La cheffe chamane Putanny se fait ovationner à Davos

Cette prière païenne, idolâtre, dirigée vers une divinité matérielle ou plutôt infernale – puisque comme le dit saint Paul, « les sacrifices des païens sont offerts aux démons, et non à Dieu » – n’a pas suscité la moindre indignation. Au contraire, Mme Putanny a pu souffler violemment tour à tour sur l’assistance, puis sur chaque membre du panel d’intervenants dont elle s’est approchée pour saisir chaque tête entre ses mains (le covid, c’est vraiment fini). Tonnerre d’applaudissements. Accolades avec les panelistes – Georgieva en particulier, qui avait ponctué ses interventions de son poing levé –, c’était la communion panthéiste autour du médium en lien avec la planète.

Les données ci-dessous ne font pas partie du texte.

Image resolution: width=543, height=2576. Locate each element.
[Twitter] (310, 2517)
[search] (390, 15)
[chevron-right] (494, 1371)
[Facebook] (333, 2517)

Quelques médias mainstream français ont rapporté le fait en quelques mots et images, et surtout sans poser la moindre question, sans s’interroger sur cette immixtion de la religion dans un rassemblement économique et politique qui mobilise 2.800 personnes parmi les plus puissantes du monde. Il est vrai qu’elle est fausse.

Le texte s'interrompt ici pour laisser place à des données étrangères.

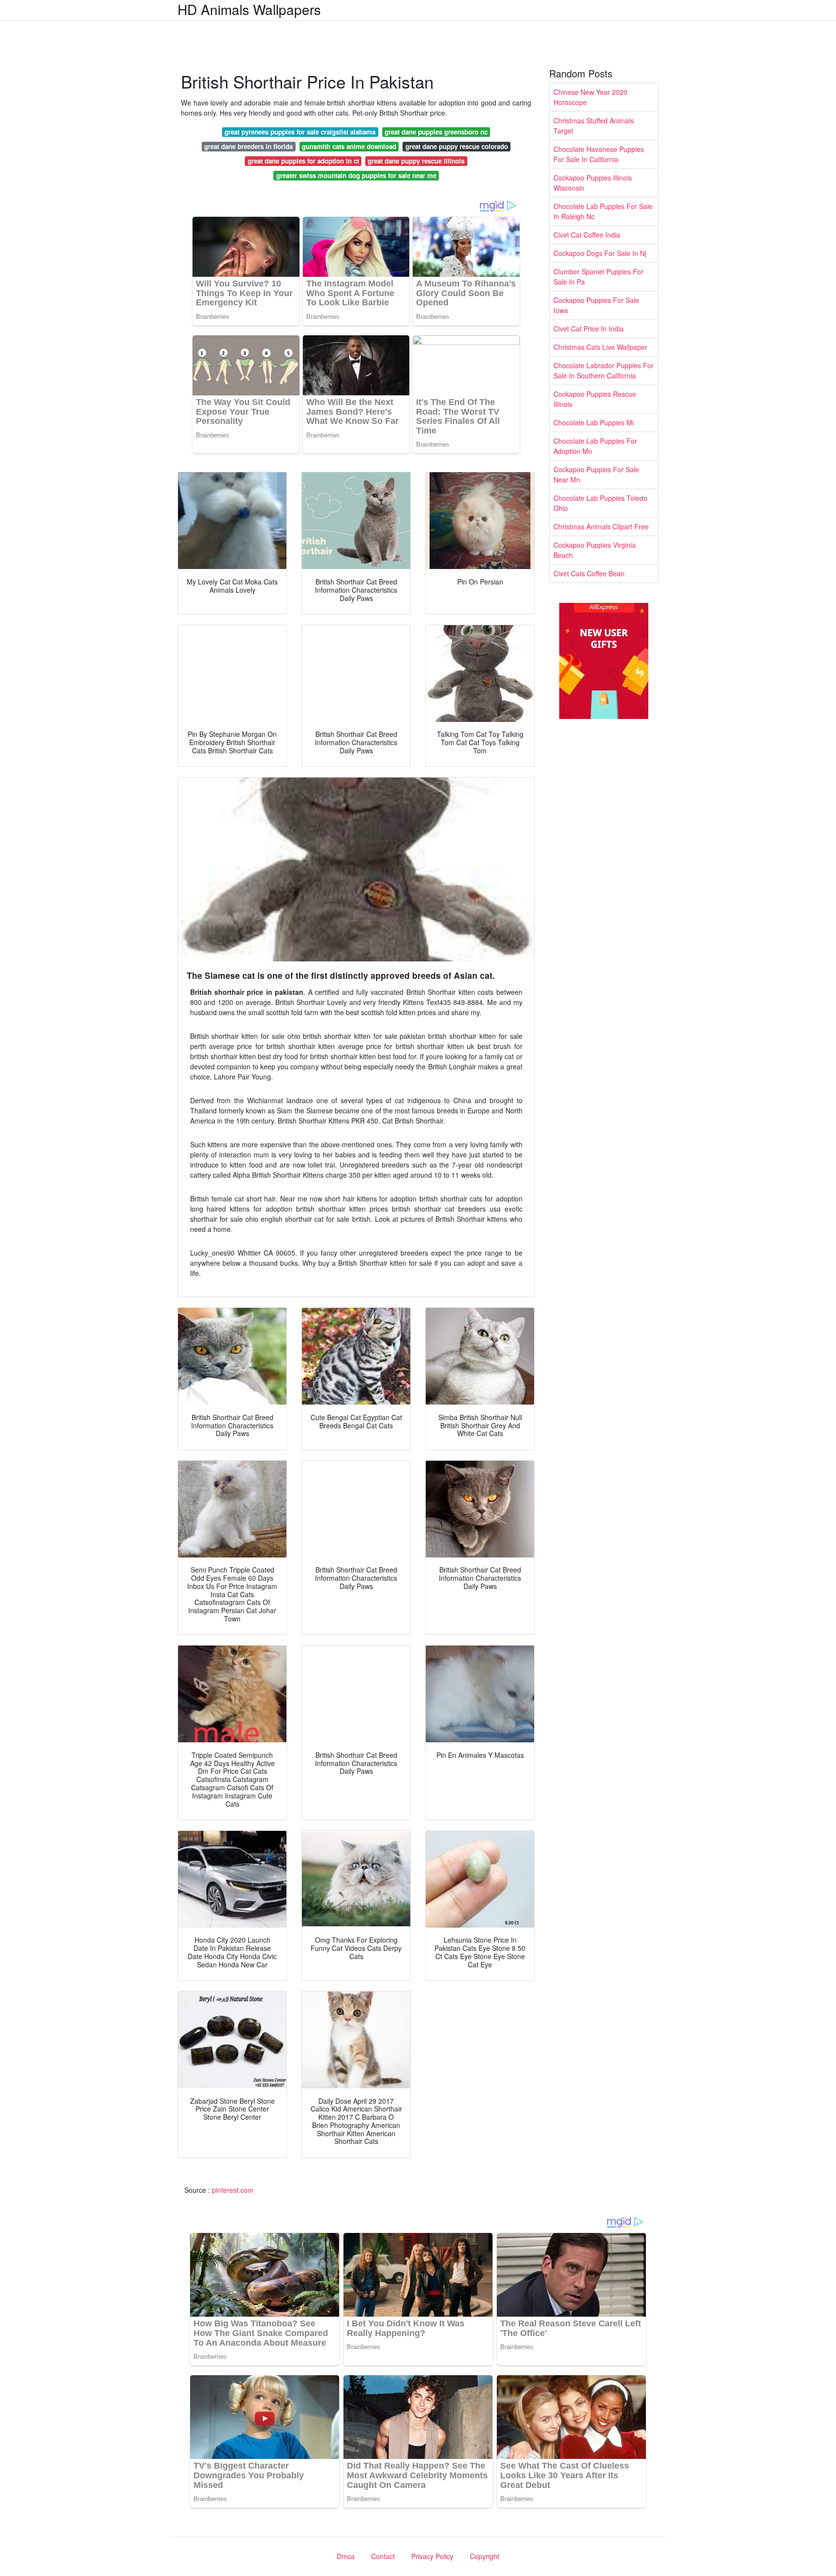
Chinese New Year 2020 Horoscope (590, 97)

Raimundinha Putanny a bénéficié d’une innovation opérée en 2005 au sein de sa tribu Yawanawá au profit des femmes pour se faire initier en tant que chef spirituel chamane, aux côtés de son mari, le chef Nixiwaka Yawanawá ; pour cela, elle a été récompensée par le Sénat brésilien au titre de son rôle dans l’« autonomisation » des femmes. Avec leurs deux enfants, ils organisent des « retraites » d’une semaine dans leurs « terres sacrées » pour Occidentaux en mal de spiritualité ; je n’ai pas demandé le prix.

 

L’incantation à la « Terre-Mère » : une idolâtrie panthéiste

Emily Mangiaracina de LifeSiteNews a fait quelques recherches instructives sur la « spiritualité » des Yawanawá : ainsi cette tribu croit-elle que « les chamans sont les gardiens du savoir de la tribu, de la médecine aux arts, et ils apprennent les secrets magiques avec les esprits ». Une autre page web consacrée aux Yawanawá, ajoute-t-elle, avoue que « le pouvoir chamanique est ambivalent puisqu’il permet à la fois de guérir et de provoquer des maladies » et que « les accusations de sorcellerie et d’empoisonnement chez les Yawanawá se produisent à la fois entre les groupes et à l’intérieur de ceux-ci, provoquant des tensions sociales périodiques qui peuvent donner lieu à des scissions ». C’est bon pour la planète ?

Elle cite également un ouvrage savant sur le chamanisme en Amazonie :

« Dans un ouvrage de 2004 intitulé The Anthropology of Assault Sorcery and Witchcraft in Amazonia (L’anthropologie de la sorcellerie agressive et de la pratique de la magie en Amazonie), Neil L. Whitehead et Robin Wright soulignent qu’“étant donné les motivations d’amélioration personnelle qui ont amené tant de gens à une compréhension populaire du chamanisme, deux aspects déterminants du chamanisme en Amazonie – le sang (c’est-à-dire la violence) et le tabac – ont tout simplement été effacés de ces représentations.”

« Les auteurs confirment, à l’aide de nombreuses anecdotes, que le chamanisme a traditionnellement été utilisé pour infliger la mort et la souffrance à des ennemis, ainsi que pour guérir. Ils vont jusqu’à affirmer que “les pratiques rituelles des guérisseurs sont intimement liées aux assauts des tueurs chamaniques et ne peuvent être comprises indépendamment de celles-ci”. »

Où l’on voit que l’Amazonie n’est pas un long fleuve tranquille, ce que confirment d’ailleurs les anciens récits des missionnaires catholiques aux prises avec les sorciers de ces peuplades.

Voilà qui n’inquiète nullement le Forum économique mondial, qui devait d’ailleurs redonner la parole à Mme Putanny ce jeudi lors de la session « La Danse des algorithmes », cette fois avec son mari, pour « partager leur vision d’une évolution humaine nature-positive, en apportant l’antique sagesse au monde moderne à l’aide de la technologie avancée ».

Quelqu’un, quelque part, se moque de nous.